What needs to be done = Once you reach the line containing "Toggle the Use Nodes checkbox" in the data below, restate each line word for word up to and including the one containing "Click the Microsoft".

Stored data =
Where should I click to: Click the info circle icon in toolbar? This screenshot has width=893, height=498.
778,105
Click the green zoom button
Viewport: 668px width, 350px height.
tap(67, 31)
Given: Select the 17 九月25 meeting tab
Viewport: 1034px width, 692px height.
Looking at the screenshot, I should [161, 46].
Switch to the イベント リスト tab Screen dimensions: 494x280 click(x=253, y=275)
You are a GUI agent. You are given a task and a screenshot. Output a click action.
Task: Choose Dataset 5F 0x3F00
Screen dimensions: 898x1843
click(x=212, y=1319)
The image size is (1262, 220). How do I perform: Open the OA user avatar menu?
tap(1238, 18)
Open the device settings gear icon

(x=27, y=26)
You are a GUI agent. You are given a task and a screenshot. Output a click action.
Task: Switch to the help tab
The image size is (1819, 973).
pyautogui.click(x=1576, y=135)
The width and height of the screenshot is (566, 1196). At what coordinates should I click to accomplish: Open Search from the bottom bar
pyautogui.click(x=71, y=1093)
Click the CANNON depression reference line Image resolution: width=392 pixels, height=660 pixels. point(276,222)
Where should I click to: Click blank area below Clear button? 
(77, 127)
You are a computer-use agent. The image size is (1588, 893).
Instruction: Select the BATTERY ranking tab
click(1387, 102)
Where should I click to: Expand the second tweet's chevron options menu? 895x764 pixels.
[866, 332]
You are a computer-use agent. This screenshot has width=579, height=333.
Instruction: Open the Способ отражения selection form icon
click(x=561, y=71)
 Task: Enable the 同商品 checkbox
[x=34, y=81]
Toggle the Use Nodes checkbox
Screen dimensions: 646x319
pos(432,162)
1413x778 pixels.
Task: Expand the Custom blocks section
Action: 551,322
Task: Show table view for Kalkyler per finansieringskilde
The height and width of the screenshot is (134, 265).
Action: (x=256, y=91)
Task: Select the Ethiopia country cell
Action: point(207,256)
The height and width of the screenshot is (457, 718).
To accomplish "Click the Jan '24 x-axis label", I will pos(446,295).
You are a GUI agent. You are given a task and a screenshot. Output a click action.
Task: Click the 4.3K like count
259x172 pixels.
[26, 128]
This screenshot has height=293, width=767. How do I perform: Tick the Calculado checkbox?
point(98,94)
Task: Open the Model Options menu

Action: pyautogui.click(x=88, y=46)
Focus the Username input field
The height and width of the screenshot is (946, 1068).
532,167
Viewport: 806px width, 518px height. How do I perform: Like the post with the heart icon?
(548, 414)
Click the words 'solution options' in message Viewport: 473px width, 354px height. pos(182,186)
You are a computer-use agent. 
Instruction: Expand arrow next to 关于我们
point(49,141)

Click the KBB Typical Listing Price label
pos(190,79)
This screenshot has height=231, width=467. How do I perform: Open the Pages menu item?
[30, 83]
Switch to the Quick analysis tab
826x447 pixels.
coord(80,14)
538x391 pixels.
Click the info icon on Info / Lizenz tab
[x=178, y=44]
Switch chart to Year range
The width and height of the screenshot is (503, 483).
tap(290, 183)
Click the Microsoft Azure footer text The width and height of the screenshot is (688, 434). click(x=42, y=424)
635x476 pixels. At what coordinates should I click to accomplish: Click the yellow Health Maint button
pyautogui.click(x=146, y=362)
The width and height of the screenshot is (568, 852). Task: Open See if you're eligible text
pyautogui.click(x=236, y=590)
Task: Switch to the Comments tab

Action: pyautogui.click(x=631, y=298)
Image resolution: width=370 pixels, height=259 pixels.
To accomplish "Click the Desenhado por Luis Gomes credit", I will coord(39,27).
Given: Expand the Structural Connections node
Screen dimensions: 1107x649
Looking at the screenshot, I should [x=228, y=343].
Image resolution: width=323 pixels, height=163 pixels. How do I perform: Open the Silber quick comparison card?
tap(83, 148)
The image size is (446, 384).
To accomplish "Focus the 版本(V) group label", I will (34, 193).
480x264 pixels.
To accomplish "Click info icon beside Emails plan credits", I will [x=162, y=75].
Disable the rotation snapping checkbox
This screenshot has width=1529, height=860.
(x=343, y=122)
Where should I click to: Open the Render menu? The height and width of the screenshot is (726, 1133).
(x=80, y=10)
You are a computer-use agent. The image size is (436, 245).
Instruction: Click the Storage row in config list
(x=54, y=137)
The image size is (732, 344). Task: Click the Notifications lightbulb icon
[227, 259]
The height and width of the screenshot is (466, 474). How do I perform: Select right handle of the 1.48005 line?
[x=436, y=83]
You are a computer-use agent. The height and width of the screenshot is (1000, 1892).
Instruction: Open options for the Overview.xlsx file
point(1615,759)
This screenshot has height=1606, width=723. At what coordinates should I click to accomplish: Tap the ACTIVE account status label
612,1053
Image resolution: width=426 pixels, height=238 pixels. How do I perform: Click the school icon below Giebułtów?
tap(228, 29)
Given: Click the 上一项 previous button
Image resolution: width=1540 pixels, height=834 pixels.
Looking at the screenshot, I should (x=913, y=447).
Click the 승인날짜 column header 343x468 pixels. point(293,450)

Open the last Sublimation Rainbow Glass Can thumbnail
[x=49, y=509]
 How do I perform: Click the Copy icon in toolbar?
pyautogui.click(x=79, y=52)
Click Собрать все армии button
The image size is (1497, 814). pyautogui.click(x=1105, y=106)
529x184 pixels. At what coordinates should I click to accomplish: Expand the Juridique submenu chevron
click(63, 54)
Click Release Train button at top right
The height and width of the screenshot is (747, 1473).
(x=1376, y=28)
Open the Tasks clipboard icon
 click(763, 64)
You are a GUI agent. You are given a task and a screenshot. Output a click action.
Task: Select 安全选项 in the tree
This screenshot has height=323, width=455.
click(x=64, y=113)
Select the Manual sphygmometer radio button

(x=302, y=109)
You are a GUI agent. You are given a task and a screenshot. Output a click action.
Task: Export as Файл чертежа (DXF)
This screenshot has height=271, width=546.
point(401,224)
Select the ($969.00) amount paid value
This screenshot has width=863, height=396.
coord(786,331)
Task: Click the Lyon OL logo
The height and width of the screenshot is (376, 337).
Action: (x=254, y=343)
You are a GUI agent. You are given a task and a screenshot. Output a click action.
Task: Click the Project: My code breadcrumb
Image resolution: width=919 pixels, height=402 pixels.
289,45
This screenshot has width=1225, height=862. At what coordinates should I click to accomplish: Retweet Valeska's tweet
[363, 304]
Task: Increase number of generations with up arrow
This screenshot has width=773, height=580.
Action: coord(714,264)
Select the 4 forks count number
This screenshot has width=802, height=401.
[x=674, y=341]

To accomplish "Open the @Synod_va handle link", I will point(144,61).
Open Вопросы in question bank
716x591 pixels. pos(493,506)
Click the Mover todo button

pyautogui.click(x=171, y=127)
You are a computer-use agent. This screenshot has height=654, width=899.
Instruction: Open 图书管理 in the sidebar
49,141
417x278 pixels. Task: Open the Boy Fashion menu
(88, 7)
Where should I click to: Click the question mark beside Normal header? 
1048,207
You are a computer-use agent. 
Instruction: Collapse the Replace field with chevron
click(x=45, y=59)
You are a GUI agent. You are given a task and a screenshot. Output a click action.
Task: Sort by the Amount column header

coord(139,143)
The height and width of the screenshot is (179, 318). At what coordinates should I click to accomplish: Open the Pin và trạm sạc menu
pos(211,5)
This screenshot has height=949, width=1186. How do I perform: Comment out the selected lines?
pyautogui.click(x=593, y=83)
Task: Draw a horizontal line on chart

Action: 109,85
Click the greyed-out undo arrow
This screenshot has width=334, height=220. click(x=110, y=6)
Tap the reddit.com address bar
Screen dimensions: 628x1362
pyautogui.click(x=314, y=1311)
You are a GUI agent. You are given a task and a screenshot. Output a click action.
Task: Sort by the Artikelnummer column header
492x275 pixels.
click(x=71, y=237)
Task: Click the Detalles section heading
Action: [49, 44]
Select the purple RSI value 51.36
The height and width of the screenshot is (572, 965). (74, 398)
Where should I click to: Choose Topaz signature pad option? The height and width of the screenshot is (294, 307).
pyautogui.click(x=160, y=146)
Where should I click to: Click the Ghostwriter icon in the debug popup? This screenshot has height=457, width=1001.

Task solution =
Toggle the Use Nodes checkbox
Screen dimensions: 646x319
pos(432,162)
1413x778 pixels.
Task: Expand the Custom blocks section
Action: 551,322
Task: Show table view for Kalkyler per finansieringskilde
The height and width of the screenshot is (134, 265).
Action: (x=256, y=91)
Task: Select the Ethiopia country cell
Action: point(207,256)
The height and width of the screenshot is (457, 718).
To accomplish "Click the Jan '24 x-axis label", I will pos(446,295).
You are a GUI agent. You are given a task and a screenshot. Output a click action.
Task: Click the 4.3K like count
259x172 pixels.
[26, 128]
This screenshot has height=293, width=767. How do I perform: Tick the Calculado checkbox?
point(98,94)
Task: Open the Model Options menu

Action: pyautogui.click(x=88, y=46)
Focus the Username input field
The height and width of the screenshot is (946, 1068).
532,167
Viewport: 806px width, 518px height. How do I perform: Like the post with the heart icon?
(548, 414)
Click the words 'solution options' in message Viewport: 473px width, 354px height. pos(182,186)
You are a computer-use agent. 
Instruction: Expand arrow next to 关于我们
point(49,141)

Click the KBB Typical Listing Price label
pos(190,79)
This screenshot has height=231, width=467. How do I perform: Open the Pages menu item?
[30, 83]
Switch to the Quick analysis tab
826x447 pixels.
coord(80,14)
538x391 pixels.
Click the info icon on Info / Lizenz tab
[x=178, y=44]
Switch chart to Year range
The width and height of the screenshot is (503, 483).
tap(290, 183)
Click the Microsoft Azure footer text The width and height of the screenshot is (688, 434). click(x=42, y=424)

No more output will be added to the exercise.